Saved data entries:
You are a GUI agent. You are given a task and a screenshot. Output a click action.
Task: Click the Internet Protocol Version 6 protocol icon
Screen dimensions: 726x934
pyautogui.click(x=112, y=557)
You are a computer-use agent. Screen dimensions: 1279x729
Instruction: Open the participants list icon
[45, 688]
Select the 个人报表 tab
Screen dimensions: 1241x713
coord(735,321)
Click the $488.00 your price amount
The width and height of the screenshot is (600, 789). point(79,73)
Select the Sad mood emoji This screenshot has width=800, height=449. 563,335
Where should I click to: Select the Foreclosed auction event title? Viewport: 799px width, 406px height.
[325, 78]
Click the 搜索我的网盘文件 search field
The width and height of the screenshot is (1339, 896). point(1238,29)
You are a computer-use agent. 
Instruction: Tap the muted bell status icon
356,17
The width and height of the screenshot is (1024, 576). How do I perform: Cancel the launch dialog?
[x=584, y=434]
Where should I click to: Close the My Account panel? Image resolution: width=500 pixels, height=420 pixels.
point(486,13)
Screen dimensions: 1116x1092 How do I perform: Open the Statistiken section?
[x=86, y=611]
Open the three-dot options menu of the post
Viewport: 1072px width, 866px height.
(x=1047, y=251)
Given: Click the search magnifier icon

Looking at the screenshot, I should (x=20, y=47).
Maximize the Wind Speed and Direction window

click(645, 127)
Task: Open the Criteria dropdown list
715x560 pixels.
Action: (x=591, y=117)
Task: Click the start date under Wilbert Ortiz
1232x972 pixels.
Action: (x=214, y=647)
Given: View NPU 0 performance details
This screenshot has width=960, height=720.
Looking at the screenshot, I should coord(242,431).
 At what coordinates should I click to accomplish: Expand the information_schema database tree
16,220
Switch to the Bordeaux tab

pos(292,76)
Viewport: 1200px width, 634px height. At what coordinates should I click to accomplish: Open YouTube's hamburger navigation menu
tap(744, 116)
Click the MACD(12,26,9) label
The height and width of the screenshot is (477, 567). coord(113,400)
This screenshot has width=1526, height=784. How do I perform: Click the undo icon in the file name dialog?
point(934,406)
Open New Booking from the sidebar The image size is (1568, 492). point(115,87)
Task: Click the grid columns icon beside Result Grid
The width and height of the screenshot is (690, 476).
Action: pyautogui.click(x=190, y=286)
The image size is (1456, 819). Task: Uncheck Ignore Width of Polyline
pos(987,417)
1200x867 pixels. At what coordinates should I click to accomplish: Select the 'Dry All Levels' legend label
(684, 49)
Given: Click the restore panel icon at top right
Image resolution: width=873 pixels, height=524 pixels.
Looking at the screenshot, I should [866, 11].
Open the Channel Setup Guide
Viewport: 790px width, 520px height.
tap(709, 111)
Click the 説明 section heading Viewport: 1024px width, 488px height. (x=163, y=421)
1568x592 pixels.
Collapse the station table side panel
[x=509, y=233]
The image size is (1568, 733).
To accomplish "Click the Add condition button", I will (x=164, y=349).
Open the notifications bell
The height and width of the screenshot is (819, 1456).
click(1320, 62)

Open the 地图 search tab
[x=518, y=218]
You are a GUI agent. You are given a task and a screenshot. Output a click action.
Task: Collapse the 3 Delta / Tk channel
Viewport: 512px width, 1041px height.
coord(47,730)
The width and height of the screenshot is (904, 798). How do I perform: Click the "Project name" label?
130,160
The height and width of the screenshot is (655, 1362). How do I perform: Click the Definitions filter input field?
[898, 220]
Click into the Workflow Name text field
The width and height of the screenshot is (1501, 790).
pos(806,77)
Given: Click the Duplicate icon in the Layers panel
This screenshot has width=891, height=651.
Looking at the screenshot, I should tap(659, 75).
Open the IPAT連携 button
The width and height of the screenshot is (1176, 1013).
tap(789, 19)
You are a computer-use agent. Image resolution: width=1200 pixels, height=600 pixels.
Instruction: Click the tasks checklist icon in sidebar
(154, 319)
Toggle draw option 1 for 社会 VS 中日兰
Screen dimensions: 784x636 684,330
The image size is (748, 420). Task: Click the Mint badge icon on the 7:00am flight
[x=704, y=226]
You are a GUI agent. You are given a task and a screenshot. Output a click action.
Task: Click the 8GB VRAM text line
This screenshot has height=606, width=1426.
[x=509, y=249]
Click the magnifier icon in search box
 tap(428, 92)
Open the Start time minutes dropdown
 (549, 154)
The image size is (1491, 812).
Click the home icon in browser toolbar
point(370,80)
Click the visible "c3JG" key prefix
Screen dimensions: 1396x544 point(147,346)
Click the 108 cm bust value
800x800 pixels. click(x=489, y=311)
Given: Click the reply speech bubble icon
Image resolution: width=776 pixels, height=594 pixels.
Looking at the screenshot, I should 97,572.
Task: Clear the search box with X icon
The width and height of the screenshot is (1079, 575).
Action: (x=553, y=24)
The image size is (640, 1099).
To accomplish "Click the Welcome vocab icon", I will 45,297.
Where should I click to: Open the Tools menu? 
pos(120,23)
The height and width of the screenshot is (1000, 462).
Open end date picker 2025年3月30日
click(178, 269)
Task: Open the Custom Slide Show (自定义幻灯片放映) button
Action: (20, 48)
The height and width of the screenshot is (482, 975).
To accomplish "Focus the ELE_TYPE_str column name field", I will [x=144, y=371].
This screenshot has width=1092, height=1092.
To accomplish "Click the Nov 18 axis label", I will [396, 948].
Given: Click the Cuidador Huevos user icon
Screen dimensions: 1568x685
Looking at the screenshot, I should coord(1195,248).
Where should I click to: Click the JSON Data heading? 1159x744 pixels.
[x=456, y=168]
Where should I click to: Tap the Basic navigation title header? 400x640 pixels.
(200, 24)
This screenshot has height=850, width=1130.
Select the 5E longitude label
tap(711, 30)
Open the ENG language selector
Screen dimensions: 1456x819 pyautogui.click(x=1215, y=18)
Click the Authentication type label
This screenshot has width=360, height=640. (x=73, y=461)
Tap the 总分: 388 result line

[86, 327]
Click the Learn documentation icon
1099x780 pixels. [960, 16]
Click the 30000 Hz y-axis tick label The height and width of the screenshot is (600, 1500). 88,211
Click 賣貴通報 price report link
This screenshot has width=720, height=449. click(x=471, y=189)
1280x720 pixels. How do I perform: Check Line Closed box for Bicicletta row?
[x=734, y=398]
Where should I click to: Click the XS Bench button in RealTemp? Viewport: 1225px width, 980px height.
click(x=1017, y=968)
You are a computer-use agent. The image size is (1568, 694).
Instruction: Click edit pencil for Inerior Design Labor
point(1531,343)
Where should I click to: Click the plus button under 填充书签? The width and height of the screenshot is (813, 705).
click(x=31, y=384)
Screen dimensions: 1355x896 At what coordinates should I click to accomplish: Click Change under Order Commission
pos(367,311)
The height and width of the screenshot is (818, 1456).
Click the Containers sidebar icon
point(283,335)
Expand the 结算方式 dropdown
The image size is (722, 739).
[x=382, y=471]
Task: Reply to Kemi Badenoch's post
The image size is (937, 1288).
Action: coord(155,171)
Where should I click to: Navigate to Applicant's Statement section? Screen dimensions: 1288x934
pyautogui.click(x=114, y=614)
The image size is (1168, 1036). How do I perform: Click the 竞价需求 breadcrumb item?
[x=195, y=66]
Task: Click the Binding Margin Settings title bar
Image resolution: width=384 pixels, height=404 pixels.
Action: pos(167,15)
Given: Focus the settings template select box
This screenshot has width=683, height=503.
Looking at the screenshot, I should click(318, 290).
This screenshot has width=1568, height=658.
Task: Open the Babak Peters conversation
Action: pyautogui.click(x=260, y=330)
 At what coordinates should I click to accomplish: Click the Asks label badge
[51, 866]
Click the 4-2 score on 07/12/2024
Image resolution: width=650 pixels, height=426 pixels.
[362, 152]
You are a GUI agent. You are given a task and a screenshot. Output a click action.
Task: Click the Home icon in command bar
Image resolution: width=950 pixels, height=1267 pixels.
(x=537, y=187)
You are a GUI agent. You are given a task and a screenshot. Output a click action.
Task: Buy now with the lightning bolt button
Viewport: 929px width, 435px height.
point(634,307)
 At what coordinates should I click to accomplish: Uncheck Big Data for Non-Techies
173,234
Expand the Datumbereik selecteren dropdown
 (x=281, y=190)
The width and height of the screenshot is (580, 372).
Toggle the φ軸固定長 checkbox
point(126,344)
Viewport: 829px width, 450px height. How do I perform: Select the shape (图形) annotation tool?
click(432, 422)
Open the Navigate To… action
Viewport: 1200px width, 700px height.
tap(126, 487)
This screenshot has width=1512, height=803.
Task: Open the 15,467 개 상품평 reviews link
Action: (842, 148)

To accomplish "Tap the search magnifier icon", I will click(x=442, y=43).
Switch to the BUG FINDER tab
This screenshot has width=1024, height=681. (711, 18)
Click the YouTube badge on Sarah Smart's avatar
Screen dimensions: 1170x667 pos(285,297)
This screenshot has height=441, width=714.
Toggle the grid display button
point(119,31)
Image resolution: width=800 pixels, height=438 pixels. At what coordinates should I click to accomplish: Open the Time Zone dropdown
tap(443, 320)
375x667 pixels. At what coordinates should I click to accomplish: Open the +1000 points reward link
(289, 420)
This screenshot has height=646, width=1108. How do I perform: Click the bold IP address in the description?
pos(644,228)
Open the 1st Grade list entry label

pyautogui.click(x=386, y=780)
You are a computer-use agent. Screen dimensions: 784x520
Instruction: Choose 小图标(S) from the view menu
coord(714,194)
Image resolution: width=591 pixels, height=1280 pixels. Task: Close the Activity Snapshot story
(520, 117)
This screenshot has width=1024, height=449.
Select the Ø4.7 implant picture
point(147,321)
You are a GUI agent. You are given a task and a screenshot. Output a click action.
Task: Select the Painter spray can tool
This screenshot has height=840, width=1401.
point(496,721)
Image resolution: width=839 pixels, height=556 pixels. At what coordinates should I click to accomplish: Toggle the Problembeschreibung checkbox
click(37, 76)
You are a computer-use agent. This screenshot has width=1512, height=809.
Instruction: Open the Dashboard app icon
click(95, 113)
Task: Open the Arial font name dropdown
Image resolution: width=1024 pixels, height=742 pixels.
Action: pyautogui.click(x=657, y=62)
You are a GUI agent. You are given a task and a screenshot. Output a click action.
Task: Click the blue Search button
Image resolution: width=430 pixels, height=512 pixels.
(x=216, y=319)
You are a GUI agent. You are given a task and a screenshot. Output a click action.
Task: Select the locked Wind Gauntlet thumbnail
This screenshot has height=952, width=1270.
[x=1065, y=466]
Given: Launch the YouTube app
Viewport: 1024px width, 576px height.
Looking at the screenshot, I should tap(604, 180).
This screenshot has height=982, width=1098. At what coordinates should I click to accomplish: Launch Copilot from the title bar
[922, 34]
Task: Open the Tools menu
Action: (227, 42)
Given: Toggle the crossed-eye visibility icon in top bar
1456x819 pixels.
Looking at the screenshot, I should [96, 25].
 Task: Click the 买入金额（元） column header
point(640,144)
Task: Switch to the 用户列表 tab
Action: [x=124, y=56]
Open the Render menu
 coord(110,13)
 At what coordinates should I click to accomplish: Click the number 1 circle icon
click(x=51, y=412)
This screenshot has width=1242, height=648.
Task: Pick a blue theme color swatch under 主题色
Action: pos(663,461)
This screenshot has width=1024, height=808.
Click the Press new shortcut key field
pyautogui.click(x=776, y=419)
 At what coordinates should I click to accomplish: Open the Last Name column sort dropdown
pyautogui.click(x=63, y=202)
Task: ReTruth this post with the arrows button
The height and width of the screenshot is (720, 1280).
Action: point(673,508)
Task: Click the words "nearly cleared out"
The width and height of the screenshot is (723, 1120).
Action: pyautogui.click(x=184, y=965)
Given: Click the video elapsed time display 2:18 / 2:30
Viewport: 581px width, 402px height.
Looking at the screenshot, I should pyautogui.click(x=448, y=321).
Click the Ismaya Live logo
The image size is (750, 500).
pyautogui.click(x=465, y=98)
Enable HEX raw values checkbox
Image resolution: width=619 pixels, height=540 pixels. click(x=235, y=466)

* **Task to complete**
Only those lines of the entries above that run from the line containing "Instruction: Click the" to the line containing "Given: Click the reply speech bubble icon", both included, should be transcribed exactly.

* **Response for this exercise**
Instruction: Click the tasks checklist icon in sidebar
(154, 319)
Toggle draw option 1 for 社会 VS 中日兰
Screen dimensions: 784x636 684,330
The image size is (748, 420). Task: Click the Mint badge icon on the 7:00am flight
[x=704, y=226]
You are a GUI agent. You are given a task and a screenshot. Output a click action.
Task: Click the 8GB VRAM text line
This screenshot has height=606, width=1426.
[x=509, y=249]
Click the magnifier icon in search box
 tap(428, 92)
Open the Start time minutes dropdown
 (549, 154)
The image size is (1491, 812).
Click the home icon in browser toolbar
point(370,80)
Click the visible "c3JG" key prefix
Screen dimensions: 1396x544 point(147,346)
Click the 108 cm bust value
800x800 pixels. click(x=489, y=311)
Given: Click the reply speech bubble icon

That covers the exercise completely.